The Archbishop of Canterbury is being urged to apologise for tarnishing the reputation of a deceased bishop without sufficient evidence he was guilty.
George Bell, the former Bishop of Chichester, was deeply revered in the Church of England and was one of the Church's most respected 20th century leaders. However his reputation was destroyed in 2015 when the Church of England appeared to admit he was a paedophile by publicly apologising to an alleged victim, known only as Carol, and paid her more than £30,000 in damages and legal fees.
A review chaired by Lord Carlile QC was launched into how the Church handled the case and a damning report published on Friday said 'serious errors were made' as a result of an 'oversteer' that presumed his guilt without fully looking at the evidence.
But Justin Welby refused to apologise to Bishop Bell's relatives in a statement that appeared to leave open the possibility of his guilt.
'The decision to publish his name was taken with immense reluctance, and all involved recognised the deep tragedy involved,' he said in a statement.
'We realise that a significant cloud is left over his name,' he added. 'No human being is entirely good or bad. Bishop Bell was in many ways a hero. He is also accused of great wickedness. Good acts do not diminish evil ones, nor do evil ones make it right to forget the good. Whatever is thought about the accusations, the whole person and whole life should be kept in mind.'
In a heated press conference at the CofE's headquarters in Westminster Welby, who was not present, was urged to apologise for the damage to Bishop Bell's reputation after Lord Carlile said he doubted the 'test for a prosecution would have been passed' under the evidence he had seen.
An experienced lawyer, Lord Carlile said: 'Had the prosecution been brought on the basis of that evidence, founded upon my experience and observations I judge the prospects of a successful prosecution as low. I would expected experienced criminal counsel to have advised accordingly.'
Asked what he thought of Welby's statement Lord Carlile said it was 'less than fully adroit'.
His report found that while the Church acted in 'good faith' its investigation was weak, did not find easily available evidence, and 'failed to follow a process that was fair and equitable to both sides'.
Bishops anxious to avoid being accused of tolerating or colluding in child abuse 'rushed' to apologise publicly without properly investigating the facts, the investigation said, and Lord Carlile pointed to an 'oversteer' where bishops assumed Carol was telling the truth without looking at the facts.
'As a result it was concluded all too easily that Carol was telling the truth and Bishop Bell was responsibly for serious abuse,' Lord Carlile told journalists.
'I regret that Bishop Bell's reputation, and the need for a rigorous factual analysis of the case against him, were swept up in a tide focused on settling Carol's civil claim and the perceived imperative of public transparency.'
The report appeared to indicate that Welby himself was behind the 'rush' to name Bishop Bell publicly.
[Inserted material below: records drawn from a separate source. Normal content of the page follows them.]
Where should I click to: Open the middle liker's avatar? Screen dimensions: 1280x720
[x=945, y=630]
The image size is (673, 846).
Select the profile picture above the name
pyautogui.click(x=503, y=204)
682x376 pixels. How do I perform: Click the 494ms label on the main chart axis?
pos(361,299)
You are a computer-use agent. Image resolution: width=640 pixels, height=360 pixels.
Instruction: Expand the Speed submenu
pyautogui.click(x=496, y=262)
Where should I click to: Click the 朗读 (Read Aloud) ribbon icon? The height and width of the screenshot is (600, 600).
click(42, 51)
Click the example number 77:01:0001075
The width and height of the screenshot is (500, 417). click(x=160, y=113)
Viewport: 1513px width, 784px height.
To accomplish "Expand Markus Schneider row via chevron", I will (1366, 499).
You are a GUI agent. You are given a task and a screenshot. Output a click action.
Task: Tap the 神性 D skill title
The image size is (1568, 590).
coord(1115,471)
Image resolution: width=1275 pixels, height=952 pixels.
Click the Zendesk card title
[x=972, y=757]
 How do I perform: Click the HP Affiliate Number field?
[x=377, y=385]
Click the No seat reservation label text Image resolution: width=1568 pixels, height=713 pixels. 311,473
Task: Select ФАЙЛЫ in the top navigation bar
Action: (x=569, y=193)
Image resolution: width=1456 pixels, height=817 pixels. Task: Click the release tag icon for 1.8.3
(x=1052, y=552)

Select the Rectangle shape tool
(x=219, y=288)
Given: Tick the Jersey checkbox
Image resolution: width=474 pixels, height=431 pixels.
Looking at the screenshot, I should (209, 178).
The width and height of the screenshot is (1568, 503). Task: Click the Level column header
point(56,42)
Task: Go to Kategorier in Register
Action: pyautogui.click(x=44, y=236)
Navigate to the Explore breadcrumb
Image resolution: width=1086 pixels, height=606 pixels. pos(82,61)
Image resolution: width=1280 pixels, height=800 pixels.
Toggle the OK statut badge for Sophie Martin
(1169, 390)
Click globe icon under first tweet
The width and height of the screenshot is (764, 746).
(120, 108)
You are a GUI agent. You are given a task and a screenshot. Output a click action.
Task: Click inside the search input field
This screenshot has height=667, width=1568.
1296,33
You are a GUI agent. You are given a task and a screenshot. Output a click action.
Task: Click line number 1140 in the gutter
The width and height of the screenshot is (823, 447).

While Welby, the lead Bishop on safeguarding Peter Hancock, and the current Bishop of Chichester Martin Warner all thanked Lord Carlile and said they would implement most of his recommendations, there remained a fundamental disagreement over whether Bishop Bell should have been named.
'The reputation of Bishop Bell was wrongly and unnecessarily damaged severely by public statements by the Church, which should not have been made,' said Lord Carlile. He said the Church should avoid 'illegitimate and unfair publicity against those whose liability for sexual abuse has not been proved'.
But Welby disagreed and said the Church is 'committed to transparency' and so would take a different approach. Bishop Hancock went further and said the Church 'would seek to avoid confidentiality clauses' in its settlements with claimants.
In response Lord Carlile said he 'regrets' their refusal and warned it runs 'the risk of creating transparent injustice'.
He said: 'The protection of innocence in my view is important, and I am disappointed that the Church has rejected that as a clear and general principle.'
This fundamental disagreement remains.
The question over whether transparency trumps the presumption of innocence until proven guilty is at the heart of this case. The Church, scorched by the accusations in Dame Moira Gibb's report that it colluded with the convicted abuser and disgraced former bishop Peter Ball, is clear it holds transparency of utmost importance.
In this case there will probably always now be doubts over whether Bishop Bell was guilty. For those convinced by Carol's testimony, Lord Carlile's judgment that there was insufficient evidence for a prosecution does not mean the abuse never happened, just that it was too long ago with too few facts to convince a jury. On the other hand, his supporters remain deeply angered by a stain on Bell's reputation they believe is wholly undeserved. Transparency in the case of proven guilt is one thing; it is another thing entirely in the case of unproven allegations, they say. The CofE does not agree, and Bell – whether deservedly or not – is a casualty.